Beginning with the line that contains "You are a computer-use", retype the entries below exactly, ending with the line that contains "This screenshot has". Leave out any pictures.

**** Given information ****

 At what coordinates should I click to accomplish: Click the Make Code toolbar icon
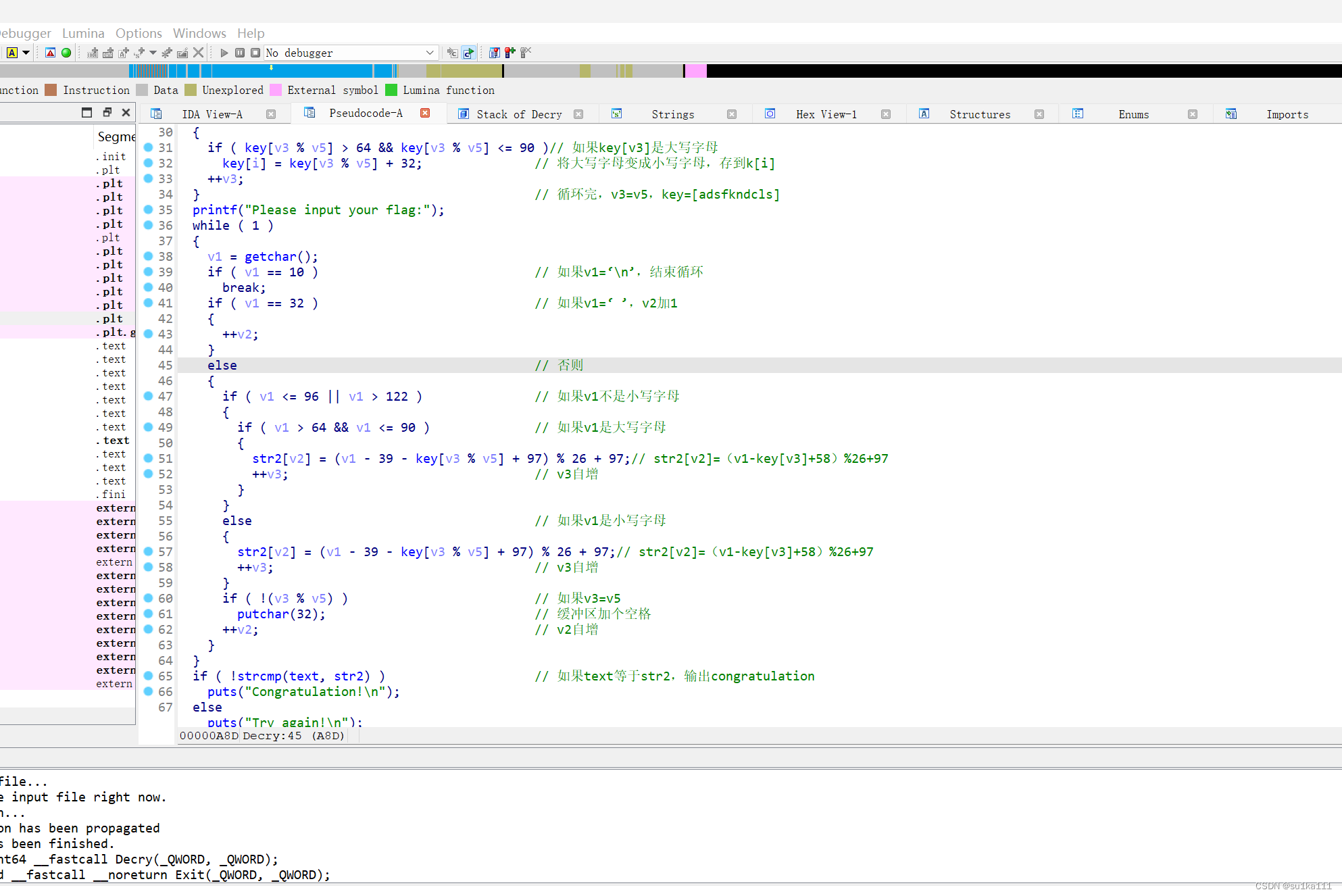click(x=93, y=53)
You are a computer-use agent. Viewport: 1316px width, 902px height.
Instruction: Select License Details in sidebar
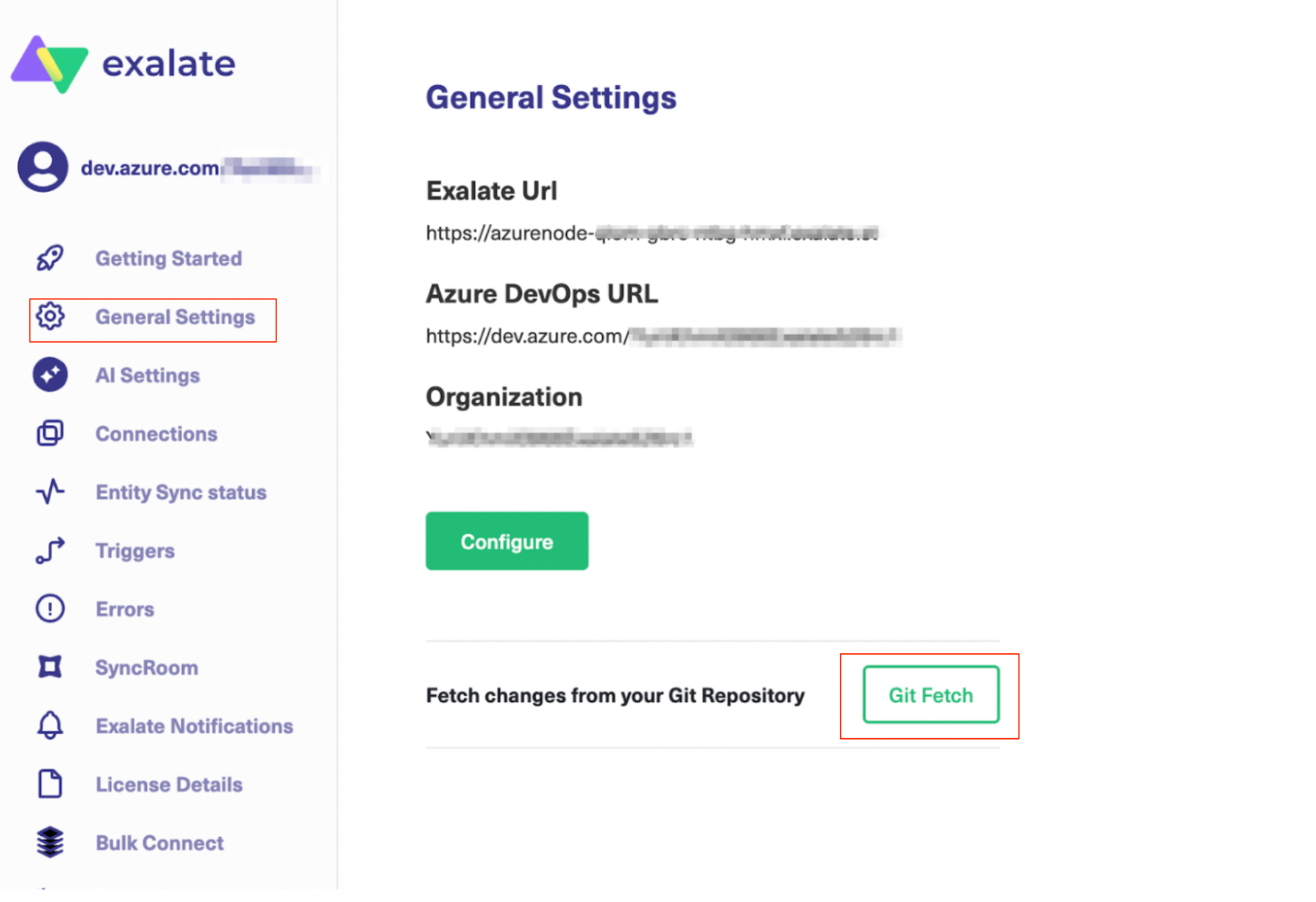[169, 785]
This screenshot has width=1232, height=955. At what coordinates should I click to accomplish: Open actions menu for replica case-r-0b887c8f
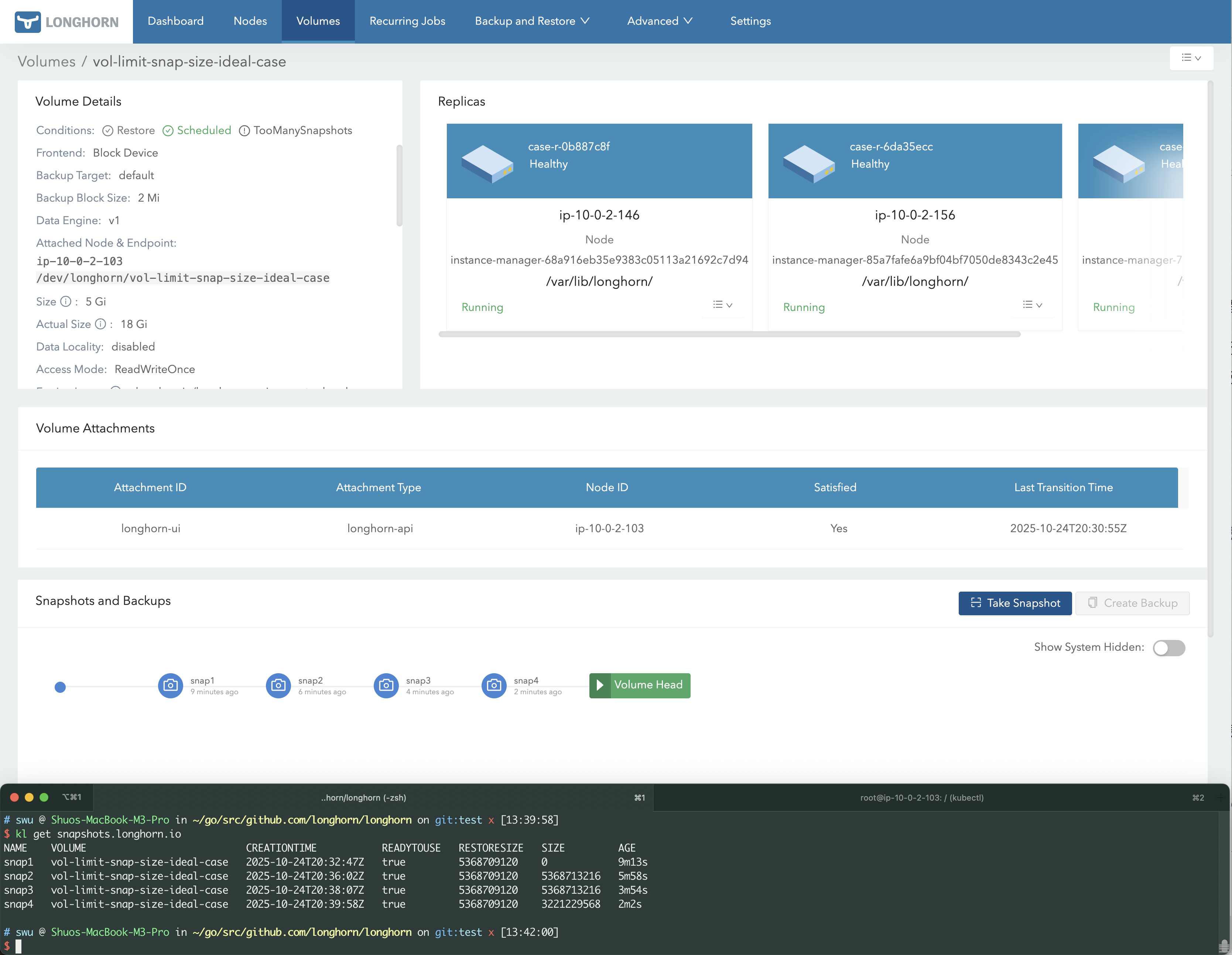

****
**** Given information ****

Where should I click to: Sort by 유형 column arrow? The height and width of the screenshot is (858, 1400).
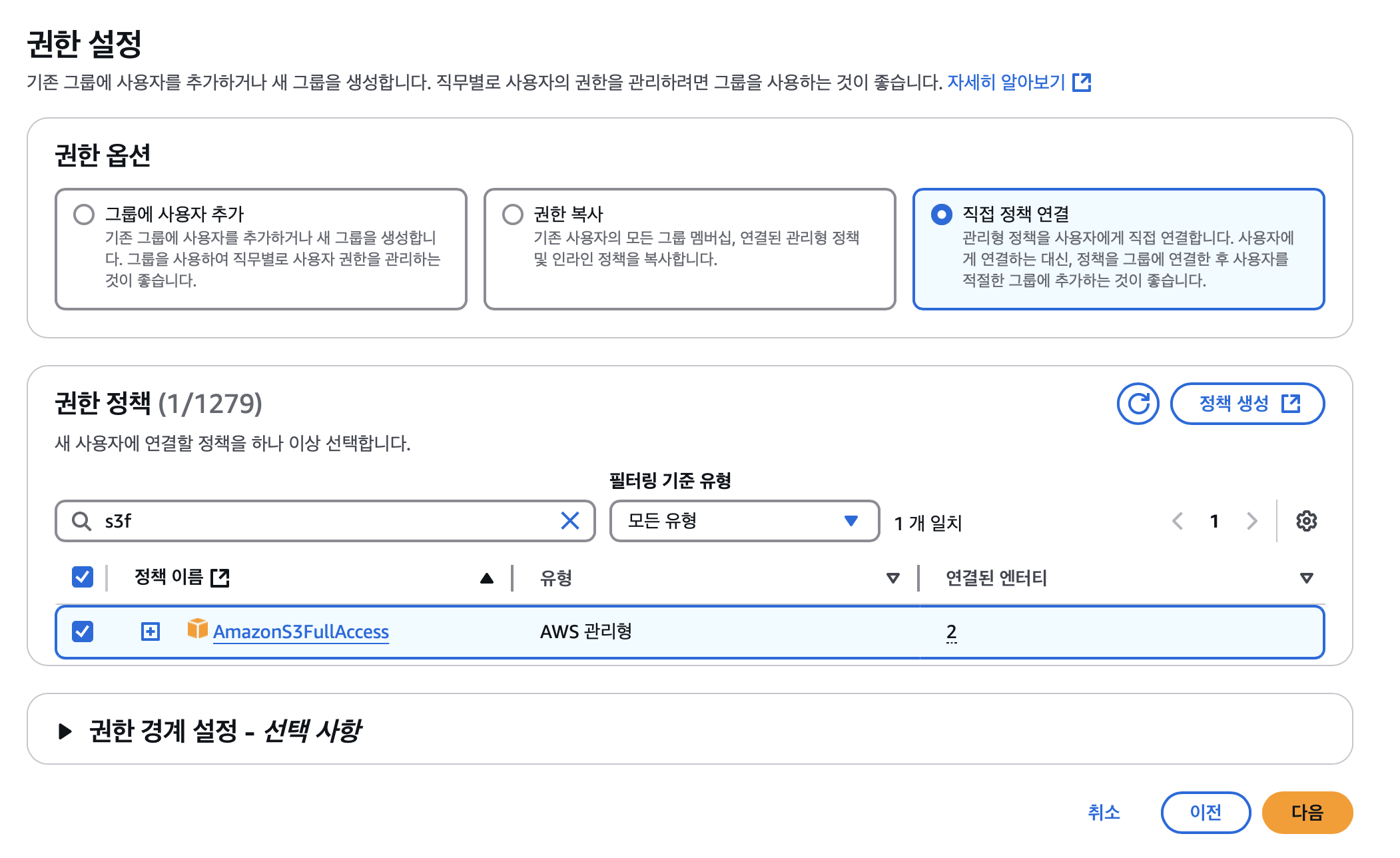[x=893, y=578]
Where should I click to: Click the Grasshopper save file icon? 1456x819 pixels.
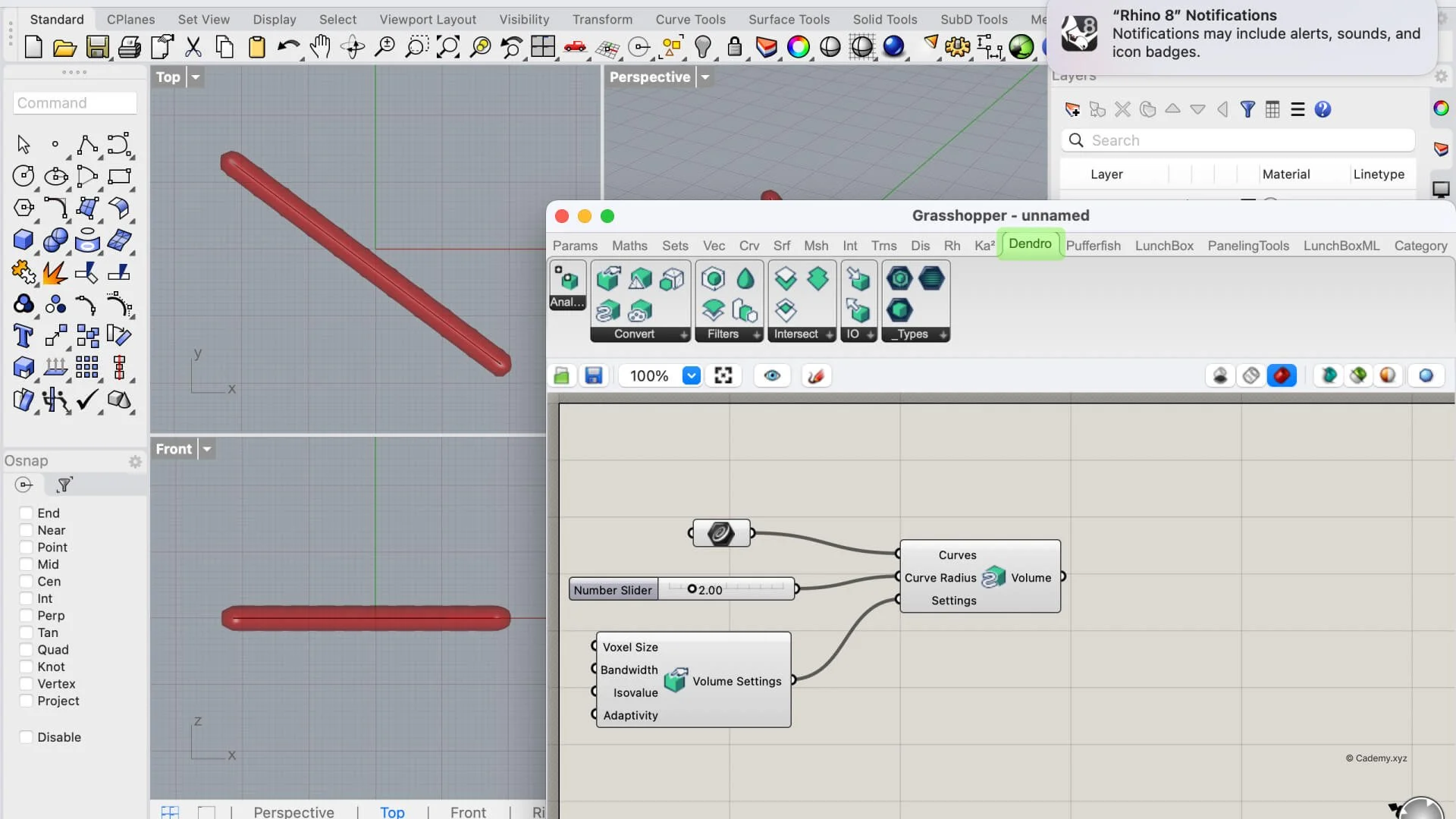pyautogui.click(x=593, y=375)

****

**Solution for this task**
You are a computer-use agent. Viewport: 1316px width, 902px height.
Instruction: Select License Details in sidebar
[169, 785]
This screenshot has width=1232, height=955. At what coordinates should I click to accomplish: Open actions menu for replica case-r-0b887c8f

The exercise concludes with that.